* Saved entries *
--

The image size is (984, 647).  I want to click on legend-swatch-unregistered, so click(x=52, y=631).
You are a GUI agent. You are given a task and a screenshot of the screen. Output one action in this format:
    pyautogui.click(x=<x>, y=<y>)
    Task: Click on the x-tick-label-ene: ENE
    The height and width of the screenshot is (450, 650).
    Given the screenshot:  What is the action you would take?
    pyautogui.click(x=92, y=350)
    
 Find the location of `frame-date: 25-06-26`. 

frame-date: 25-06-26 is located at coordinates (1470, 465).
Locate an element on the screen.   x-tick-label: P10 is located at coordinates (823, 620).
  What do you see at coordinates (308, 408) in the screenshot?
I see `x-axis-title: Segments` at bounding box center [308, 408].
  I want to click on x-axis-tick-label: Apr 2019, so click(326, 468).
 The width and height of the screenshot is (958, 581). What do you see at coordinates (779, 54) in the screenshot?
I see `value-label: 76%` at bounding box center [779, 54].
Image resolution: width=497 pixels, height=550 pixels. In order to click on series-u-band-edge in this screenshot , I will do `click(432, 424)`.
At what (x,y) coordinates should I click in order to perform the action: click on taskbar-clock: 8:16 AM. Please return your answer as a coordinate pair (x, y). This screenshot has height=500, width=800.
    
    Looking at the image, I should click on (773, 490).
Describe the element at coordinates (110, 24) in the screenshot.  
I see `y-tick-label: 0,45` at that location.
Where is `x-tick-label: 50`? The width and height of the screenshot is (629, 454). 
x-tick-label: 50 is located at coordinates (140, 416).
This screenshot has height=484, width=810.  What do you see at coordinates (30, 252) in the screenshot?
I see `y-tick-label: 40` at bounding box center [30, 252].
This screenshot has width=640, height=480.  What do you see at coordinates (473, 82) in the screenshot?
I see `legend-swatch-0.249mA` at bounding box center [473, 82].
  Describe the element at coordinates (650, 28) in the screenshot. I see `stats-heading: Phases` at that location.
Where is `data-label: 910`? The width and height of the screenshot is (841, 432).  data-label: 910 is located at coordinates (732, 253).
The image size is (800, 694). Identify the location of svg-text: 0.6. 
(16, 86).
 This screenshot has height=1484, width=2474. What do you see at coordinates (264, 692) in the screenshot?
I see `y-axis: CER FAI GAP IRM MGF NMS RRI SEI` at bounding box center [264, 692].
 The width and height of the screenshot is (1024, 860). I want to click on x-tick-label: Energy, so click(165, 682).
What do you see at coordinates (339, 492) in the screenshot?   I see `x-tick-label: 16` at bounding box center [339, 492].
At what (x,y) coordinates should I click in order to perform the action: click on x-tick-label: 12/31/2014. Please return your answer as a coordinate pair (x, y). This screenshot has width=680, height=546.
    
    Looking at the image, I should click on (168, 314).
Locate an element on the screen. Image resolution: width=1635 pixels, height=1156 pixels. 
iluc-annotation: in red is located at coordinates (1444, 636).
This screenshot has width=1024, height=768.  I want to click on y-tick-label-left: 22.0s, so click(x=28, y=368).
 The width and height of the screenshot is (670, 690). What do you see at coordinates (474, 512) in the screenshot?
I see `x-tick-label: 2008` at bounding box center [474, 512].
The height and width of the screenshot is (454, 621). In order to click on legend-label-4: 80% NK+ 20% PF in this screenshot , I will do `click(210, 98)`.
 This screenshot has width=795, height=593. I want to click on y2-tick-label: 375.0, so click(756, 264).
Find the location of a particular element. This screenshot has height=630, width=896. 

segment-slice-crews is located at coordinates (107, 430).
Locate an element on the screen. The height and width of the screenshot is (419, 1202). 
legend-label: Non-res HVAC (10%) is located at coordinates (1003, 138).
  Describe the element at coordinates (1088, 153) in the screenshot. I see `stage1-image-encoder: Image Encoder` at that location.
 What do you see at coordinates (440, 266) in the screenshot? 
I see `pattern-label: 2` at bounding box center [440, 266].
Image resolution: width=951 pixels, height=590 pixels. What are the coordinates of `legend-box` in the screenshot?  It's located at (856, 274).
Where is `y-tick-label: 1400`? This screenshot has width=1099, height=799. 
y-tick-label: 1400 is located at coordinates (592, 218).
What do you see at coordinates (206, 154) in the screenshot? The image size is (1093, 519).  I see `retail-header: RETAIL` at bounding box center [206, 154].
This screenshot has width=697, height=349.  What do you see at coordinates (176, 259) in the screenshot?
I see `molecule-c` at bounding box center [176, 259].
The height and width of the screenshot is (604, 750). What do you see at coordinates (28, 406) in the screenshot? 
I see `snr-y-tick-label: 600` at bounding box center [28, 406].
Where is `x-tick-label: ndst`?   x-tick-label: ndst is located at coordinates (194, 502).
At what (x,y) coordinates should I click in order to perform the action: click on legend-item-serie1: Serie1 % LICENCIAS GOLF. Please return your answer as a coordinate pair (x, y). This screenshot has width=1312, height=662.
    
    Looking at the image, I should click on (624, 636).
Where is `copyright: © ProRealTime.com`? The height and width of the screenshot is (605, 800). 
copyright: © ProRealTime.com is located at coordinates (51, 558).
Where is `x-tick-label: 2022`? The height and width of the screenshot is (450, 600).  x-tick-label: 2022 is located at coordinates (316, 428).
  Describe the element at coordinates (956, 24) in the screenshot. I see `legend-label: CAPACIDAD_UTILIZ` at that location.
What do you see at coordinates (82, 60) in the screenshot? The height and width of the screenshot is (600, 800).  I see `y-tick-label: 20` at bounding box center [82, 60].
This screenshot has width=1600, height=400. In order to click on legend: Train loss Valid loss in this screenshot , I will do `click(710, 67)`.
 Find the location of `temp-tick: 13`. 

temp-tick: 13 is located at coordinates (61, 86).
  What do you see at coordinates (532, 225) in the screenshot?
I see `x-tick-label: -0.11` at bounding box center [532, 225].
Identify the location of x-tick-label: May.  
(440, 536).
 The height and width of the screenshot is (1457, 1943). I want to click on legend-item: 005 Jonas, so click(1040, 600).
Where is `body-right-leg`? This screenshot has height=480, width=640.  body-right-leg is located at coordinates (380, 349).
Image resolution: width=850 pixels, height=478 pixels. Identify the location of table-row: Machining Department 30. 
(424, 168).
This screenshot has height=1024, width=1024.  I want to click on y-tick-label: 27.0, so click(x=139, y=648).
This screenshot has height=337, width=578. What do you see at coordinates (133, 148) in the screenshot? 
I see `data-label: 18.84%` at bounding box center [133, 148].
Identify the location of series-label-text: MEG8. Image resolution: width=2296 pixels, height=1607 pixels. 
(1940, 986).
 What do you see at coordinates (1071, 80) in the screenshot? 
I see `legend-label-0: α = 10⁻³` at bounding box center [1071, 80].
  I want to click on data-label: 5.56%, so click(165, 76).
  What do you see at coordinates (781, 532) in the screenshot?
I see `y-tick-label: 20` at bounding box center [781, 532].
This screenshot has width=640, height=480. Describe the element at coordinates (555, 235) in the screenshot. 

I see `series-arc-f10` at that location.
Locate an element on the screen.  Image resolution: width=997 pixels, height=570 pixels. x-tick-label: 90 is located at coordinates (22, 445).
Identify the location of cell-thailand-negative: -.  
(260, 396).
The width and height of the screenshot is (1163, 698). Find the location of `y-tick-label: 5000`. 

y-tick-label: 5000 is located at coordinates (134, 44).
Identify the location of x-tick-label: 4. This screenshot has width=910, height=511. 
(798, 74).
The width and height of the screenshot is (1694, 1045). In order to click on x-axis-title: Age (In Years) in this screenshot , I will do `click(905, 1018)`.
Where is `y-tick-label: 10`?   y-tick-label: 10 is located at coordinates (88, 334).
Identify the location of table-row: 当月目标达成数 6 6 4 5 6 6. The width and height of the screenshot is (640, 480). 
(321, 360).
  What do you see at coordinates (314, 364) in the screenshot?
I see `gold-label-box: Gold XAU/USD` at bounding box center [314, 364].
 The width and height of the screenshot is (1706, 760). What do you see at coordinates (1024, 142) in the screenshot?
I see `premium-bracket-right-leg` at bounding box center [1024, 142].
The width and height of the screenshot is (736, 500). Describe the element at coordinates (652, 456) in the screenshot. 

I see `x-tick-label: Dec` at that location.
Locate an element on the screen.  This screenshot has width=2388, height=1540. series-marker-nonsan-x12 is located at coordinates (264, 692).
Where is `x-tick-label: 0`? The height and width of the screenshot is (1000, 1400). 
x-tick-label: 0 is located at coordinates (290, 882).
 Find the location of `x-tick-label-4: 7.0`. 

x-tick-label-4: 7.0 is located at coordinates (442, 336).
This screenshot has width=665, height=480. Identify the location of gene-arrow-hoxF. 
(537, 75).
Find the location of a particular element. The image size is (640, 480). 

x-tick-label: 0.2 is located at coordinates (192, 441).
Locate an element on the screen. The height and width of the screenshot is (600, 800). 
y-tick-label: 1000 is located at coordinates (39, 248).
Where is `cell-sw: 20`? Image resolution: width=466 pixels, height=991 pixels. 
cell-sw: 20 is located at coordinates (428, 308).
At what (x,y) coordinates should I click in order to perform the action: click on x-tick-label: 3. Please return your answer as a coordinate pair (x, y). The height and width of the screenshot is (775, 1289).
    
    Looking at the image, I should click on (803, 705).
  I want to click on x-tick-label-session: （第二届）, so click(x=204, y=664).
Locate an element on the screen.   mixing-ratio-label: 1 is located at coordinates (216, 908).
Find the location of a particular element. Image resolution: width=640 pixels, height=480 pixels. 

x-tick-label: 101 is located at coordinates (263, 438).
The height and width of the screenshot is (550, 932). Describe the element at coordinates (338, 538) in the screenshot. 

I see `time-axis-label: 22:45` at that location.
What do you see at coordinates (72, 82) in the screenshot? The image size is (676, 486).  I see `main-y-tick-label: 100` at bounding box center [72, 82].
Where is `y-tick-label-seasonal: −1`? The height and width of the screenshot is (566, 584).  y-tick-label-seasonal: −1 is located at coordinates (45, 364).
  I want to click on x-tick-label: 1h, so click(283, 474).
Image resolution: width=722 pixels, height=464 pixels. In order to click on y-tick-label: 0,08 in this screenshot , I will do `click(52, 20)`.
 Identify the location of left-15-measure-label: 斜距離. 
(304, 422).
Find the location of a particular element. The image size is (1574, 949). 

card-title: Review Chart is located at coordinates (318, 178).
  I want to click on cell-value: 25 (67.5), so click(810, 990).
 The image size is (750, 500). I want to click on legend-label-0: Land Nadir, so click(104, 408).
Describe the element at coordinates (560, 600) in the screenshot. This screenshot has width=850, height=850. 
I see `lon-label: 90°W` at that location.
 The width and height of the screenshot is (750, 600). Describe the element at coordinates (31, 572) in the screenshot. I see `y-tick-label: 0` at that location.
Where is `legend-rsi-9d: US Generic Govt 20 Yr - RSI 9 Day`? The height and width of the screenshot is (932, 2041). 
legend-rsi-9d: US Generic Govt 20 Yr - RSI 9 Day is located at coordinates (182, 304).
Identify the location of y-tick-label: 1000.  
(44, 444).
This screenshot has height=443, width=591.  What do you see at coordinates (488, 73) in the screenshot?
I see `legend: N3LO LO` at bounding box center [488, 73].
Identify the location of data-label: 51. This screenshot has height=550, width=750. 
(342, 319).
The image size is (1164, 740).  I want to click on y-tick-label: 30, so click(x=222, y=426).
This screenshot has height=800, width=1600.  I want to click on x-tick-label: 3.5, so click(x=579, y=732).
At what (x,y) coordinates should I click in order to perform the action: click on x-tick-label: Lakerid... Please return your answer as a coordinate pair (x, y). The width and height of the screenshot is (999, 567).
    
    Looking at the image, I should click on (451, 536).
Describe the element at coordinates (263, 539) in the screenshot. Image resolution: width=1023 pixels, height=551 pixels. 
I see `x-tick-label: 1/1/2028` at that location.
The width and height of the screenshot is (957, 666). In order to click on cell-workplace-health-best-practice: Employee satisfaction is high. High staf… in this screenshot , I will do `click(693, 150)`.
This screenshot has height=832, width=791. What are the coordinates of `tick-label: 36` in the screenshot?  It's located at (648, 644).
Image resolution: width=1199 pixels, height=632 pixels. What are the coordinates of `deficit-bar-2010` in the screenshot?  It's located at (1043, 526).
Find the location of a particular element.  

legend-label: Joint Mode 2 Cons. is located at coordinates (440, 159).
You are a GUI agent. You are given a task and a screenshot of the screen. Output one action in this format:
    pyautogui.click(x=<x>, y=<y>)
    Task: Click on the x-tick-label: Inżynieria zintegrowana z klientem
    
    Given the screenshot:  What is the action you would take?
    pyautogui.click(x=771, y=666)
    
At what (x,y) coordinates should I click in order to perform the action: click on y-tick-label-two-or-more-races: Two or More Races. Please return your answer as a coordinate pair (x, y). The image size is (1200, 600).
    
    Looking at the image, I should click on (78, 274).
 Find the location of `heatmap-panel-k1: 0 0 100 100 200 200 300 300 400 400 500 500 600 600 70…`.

--

* Your objective *
How many lines in the rows above contain the string "ProRealTime", matching case exactly? Give only the number.

* Solution below *
2